ヒトは自分の遺伝子が繁栄するよう行動がプログラミングされている。だから、より強い生存能力のある個体を次世代に生み出せる相手を選ぶ。しかし、まるきり異なる、遺伝子の相同性が低い相手だと受精率が低くなり、次世代を生み出しにくい。自分の遺伝子とやや相同性がある相手を選ぶ。生きとし生けるものは遺伝子の乗り物なのだ。

直美はこの二人の間で自然にできた子供だ。だから、直美は生まれるべくして生まれている。

 いや、直美は自分がなぜ生まれたのか、そんな自己否定に近い檻に閉じ込められているわけではない。

直美と両親の不仲の元は互いを信頼していないということなのか。

自分に致命的な弱みがあるとする。それは、ささいな弱みを見せるのも戸惑う元になる。大きな弱みの発見に結びつき、やがては自分自身の存在が全世界に拒絶される。そんな大きな身の破綻をまねくようで。

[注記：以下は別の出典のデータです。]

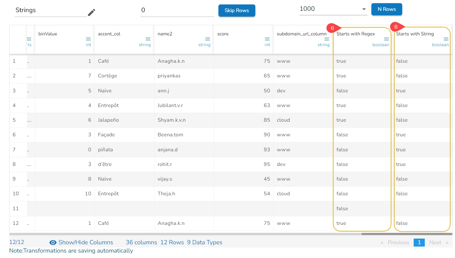This screenshot has width=455, height=258.
Task: Click the eye icon for Show/Hide Columns
Action: 53,242

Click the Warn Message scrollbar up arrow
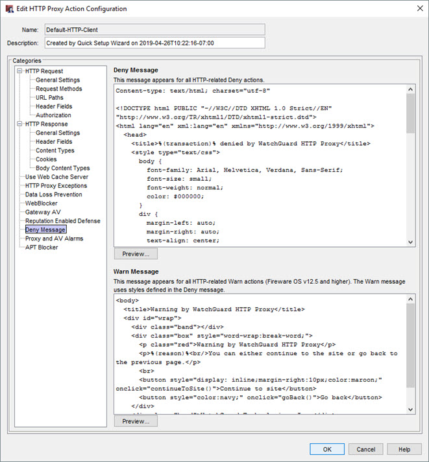click(410, 299)
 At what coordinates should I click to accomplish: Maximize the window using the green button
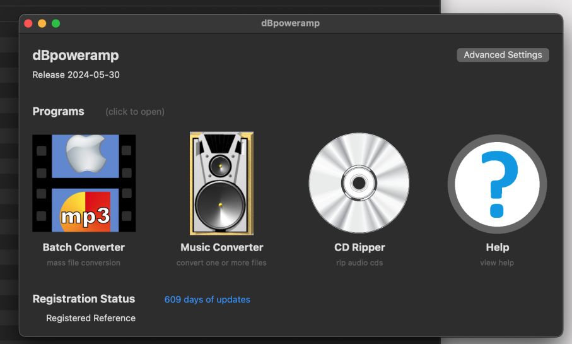point(56,23)
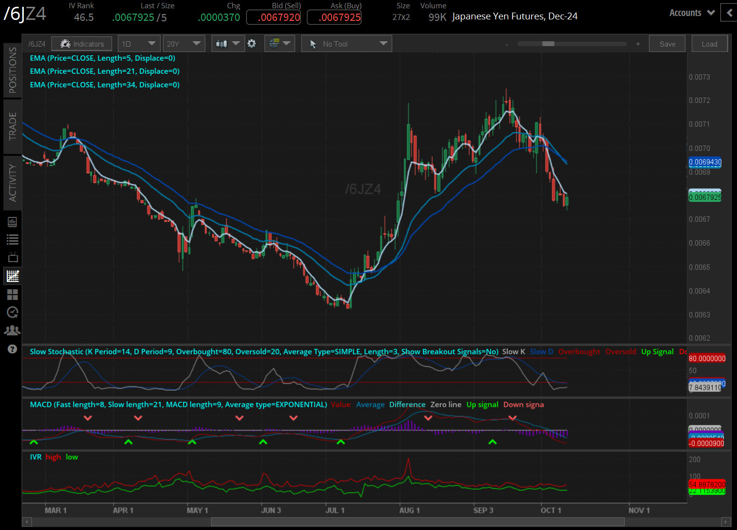The image size is (737, 530).
Task: Expand the 20Y time range dropdown
Action: point(184,44)
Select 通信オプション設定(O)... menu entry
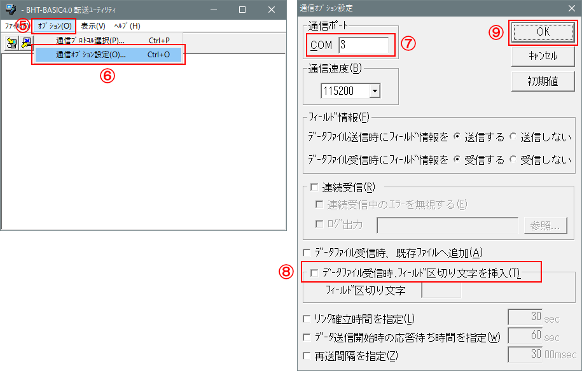582x371 pixels. [x=91, y=55]
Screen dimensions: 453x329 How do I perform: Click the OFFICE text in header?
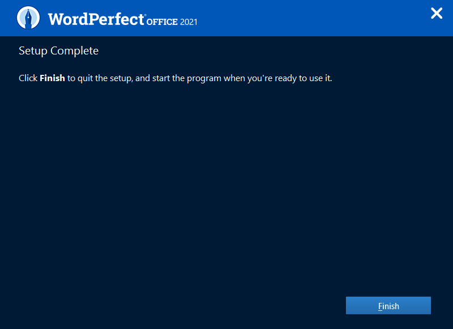tap(161, 22)
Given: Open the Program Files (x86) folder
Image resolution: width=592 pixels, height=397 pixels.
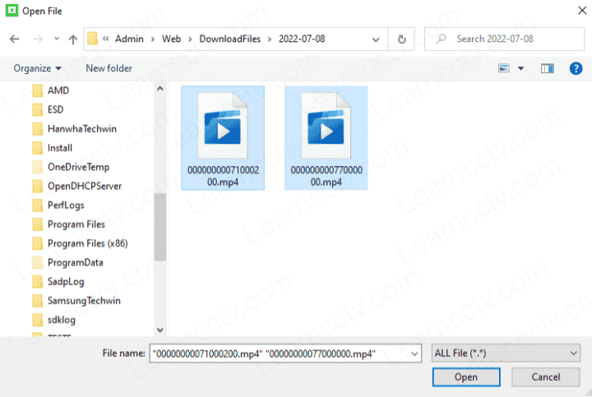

一回りも年上の女だが、そんな社会不安は自分と同じだ。そこで、大和は手掛かりをつかんだ気がした。結局俺は自分の好きになれない部分が直美の中にある。それがわかっていた。潜在意識にあった。今、こうやって健在域にのぼってきた。…まずい。あのときの絶望、あの感覚が蘇りそうだ。

 基が袖を引っ張った。「なにやってるの」

そんな目でこちらを見つめている。その澄んだ瞳を見かえし、言葉に詰まっているうち、絶望の荒波にさらわれずにすんだ。たすかった。今は直美と両親との溝を埋める手がかりを得なければ。

 大和は直美に話しかけた。

「おなかすいてないの?」

「ええ」

ちょっと機械的な反応だ。だが拒まれてはいない。父親と母親はこちらに関心を示さない。悪くない状況だ。

「朝食は食べたくないほう?オヤジさんと同じで」

「そうね。どちらかといえば」

娘は父親の真似をしたがるものだと聞いたことがある。けれど、もしかしたら、父親は直美の功績を認めていないのか?もともとはそこなのか?

「仕事のほうはどうだ?」

雑な聞き方だ。大和は軽く苛立ちを覚えた。大和も直美も基も属している研究機関LIESの出資者のひとりだ。無関心なのだろう、この手の父親は娘にこういったことを聞いても純粋に娘の仕事ぶりを聞きたいわけでも、ましてや心配しているのでもないのだろう。

否定している?そう否定している。

直美が選んだ道を。

 直美はその華奢な印象とはうらはらに、両親がコネクションで取ってきた企業への就職を断り、自らLIESの発足へと動いた中心人物だ。30代前半にして賞賛されるべき実績になる。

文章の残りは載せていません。